BEGIN MATERIAL SHOWN

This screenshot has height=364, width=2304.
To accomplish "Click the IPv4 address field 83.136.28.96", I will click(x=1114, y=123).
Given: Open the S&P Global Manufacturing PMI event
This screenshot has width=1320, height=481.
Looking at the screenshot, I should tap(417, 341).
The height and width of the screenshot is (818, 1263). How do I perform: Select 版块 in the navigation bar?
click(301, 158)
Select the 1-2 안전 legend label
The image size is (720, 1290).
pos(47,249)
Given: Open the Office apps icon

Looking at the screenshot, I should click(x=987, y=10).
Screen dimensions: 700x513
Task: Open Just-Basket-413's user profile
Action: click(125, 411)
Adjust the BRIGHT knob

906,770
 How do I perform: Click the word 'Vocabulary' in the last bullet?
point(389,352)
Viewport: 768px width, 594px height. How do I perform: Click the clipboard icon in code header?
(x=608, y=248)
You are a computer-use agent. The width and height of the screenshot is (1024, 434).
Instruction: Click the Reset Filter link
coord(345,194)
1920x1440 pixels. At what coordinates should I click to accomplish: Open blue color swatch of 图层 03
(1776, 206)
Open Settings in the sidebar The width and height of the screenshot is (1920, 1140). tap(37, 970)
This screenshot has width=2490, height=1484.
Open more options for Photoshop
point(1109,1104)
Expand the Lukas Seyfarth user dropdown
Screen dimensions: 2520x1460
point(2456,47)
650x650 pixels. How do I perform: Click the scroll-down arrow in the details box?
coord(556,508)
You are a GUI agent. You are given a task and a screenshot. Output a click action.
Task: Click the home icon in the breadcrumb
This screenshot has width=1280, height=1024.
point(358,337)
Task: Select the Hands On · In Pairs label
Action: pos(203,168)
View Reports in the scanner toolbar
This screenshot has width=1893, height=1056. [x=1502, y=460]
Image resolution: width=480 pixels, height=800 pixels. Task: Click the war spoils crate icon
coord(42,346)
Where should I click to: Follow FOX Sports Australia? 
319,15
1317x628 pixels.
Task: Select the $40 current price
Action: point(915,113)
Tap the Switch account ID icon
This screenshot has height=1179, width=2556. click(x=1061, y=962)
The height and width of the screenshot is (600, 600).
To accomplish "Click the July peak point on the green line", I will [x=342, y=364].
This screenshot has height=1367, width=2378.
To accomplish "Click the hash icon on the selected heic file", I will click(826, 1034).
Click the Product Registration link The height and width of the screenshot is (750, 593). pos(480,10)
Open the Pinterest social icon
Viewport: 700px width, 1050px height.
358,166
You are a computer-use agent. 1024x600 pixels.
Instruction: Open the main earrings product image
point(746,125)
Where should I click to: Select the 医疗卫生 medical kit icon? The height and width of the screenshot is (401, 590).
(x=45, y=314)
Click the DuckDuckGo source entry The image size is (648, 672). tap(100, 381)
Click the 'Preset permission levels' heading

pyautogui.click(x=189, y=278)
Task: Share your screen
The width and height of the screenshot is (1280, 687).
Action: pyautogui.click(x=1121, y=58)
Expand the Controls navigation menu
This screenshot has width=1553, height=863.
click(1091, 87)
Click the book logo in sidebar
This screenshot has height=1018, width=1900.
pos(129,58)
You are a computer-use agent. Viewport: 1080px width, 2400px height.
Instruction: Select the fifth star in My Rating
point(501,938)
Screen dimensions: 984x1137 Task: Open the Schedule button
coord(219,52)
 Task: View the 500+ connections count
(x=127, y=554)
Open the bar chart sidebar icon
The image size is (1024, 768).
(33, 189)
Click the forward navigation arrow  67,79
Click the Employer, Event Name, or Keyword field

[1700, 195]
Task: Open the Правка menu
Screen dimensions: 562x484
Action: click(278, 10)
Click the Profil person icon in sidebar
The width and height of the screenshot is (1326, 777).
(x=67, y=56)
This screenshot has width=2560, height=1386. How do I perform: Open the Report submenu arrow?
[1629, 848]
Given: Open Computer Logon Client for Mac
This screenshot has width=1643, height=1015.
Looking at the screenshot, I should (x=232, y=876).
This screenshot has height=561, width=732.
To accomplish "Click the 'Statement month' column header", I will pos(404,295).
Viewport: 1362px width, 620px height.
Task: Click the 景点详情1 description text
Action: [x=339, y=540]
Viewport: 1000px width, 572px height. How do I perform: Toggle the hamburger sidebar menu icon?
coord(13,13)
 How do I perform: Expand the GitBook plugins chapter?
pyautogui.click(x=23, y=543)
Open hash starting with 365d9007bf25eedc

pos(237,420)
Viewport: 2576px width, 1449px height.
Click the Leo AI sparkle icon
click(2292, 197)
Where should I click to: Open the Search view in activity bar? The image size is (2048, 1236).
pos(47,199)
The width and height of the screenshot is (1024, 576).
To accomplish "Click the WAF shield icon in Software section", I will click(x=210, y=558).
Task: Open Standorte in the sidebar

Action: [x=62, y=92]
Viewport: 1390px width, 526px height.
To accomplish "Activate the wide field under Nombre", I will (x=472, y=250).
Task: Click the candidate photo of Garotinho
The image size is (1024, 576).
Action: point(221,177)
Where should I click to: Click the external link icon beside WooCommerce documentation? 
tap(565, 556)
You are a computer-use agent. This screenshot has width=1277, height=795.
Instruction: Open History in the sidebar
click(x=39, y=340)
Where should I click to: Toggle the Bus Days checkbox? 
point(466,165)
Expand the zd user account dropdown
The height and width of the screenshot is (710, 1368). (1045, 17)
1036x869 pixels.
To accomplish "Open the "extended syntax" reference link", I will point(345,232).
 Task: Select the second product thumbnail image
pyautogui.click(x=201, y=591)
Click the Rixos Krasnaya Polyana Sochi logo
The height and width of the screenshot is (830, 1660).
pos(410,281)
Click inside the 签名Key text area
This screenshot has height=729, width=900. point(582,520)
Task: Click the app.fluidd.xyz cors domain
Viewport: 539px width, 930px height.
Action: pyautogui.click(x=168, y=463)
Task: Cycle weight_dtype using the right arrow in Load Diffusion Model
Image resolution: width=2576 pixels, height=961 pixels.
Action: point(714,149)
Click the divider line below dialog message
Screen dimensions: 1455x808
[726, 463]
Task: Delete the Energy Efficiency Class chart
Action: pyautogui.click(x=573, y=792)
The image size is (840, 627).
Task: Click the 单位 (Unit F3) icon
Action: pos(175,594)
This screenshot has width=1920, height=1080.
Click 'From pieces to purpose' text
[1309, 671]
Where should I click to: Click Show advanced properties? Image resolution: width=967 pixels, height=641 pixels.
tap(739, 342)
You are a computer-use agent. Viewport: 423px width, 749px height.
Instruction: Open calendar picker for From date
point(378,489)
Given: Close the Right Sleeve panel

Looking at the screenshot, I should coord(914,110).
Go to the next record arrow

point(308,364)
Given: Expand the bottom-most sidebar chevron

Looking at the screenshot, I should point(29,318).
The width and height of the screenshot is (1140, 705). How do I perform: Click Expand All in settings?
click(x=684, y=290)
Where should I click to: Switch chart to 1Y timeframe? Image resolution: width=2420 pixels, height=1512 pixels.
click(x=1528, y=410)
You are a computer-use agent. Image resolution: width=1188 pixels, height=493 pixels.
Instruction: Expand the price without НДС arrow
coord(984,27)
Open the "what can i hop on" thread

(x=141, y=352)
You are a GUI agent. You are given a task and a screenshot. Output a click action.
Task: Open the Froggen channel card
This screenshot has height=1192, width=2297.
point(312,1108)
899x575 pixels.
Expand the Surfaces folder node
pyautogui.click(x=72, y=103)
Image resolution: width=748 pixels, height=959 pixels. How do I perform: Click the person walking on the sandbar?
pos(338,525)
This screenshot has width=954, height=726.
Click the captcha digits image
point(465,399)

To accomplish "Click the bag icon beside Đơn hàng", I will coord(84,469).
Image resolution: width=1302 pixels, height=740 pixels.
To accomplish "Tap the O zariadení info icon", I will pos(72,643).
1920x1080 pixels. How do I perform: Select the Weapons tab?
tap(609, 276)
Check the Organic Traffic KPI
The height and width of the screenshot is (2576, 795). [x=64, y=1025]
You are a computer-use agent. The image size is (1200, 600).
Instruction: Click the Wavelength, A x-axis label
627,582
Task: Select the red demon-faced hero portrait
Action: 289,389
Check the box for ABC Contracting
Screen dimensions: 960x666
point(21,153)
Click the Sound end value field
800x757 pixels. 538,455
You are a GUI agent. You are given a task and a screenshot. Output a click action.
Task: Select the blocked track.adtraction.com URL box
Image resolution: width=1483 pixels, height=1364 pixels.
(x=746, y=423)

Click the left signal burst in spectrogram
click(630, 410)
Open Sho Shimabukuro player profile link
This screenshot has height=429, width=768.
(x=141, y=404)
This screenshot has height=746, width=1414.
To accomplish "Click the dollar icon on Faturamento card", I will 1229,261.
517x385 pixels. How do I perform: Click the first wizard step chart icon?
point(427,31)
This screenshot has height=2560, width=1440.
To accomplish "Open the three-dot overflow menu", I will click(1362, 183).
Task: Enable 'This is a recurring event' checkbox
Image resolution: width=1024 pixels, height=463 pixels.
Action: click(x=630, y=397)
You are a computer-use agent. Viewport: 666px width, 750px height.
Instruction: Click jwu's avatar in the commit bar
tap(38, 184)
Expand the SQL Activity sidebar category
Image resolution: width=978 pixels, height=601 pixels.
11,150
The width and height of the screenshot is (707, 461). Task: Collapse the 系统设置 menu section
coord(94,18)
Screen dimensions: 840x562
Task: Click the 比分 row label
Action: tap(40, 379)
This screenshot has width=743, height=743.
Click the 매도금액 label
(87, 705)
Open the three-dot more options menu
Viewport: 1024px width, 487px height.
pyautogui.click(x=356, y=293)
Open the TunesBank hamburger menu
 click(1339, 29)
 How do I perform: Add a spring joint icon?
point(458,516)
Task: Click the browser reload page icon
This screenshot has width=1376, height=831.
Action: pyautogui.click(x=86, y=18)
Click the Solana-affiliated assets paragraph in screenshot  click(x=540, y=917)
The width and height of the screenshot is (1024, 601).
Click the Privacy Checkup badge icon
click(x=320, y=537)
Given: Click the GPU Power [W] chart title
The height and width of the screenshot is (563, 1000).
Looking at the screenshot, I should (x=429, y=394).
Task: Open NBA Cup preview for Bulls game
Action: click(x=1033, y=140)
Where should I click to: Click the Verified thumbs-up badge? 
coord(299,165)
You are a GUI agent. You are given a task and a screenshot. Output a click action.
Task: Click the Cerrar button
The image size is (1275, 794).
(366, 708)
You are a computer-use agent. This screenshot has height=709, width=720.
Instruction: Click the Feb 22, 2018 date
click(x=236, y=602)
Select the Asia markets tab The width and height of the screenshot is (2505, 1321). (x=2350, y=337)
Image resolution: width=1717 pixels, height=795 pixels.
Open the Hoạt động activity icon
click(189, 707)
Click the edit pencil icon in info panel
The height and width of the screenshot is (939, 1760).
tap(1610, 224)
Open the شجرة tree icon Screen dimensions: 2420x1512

END MATERIAL SHOWN

**AIM OF THE EXERCISE**
Count the lines in the listing above that contain the string "sidebar". Reply with the number alone.

**THE REPLY**
9